> [What needs to be done]:
Each line of the data below containing "target" needs to be listed.

[[ Input data open ]]

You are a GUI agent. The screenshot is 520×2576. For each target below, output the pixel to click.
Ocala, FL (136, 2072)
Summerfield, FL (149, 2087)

[[ Input data closed ]]
[[ Input data open ]]

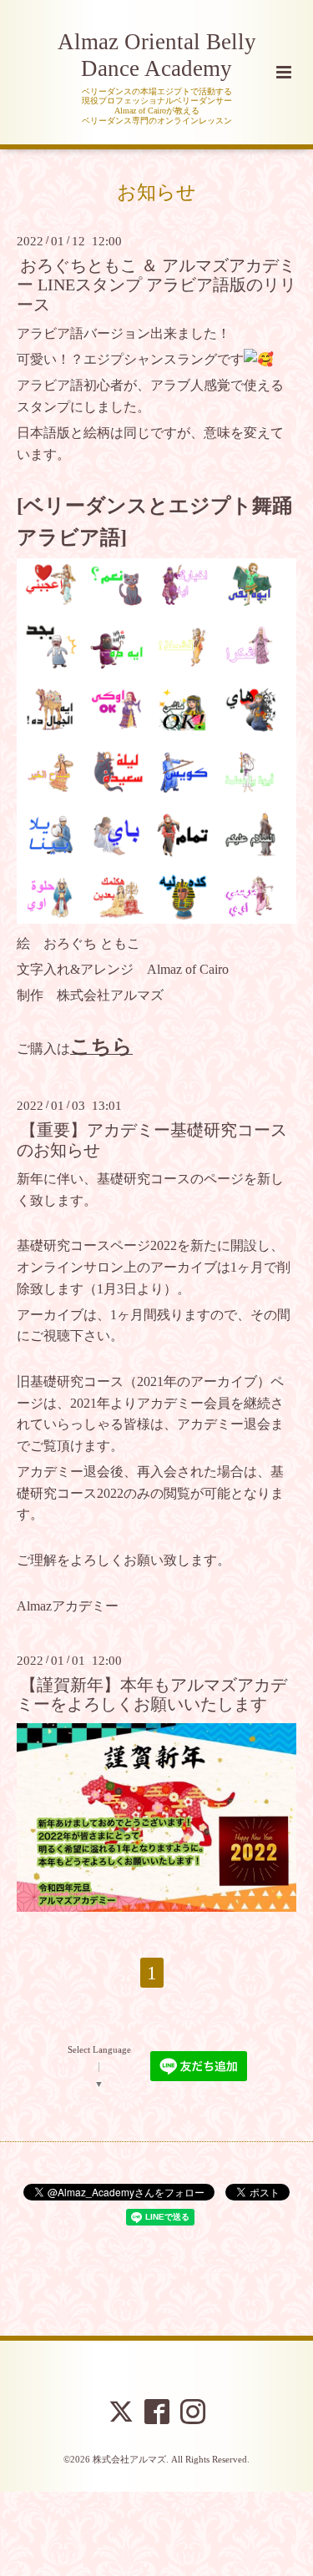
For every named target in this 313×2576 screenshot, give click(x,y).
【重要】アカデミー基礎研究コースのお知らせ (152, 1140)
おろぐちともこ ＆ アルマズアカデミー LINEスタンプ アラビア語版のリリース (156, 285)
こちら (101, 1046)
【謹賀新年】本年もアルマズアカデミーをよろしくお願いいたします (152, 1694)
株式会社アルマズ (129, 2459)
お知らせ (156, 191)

[[ Input data closed ]]

> [Task result]:
You are a GUI agent. The screenshot is 520×2576. For each target below, output the pixel to click.
For every named target in this 313×2576 screenshot, give click(x,y).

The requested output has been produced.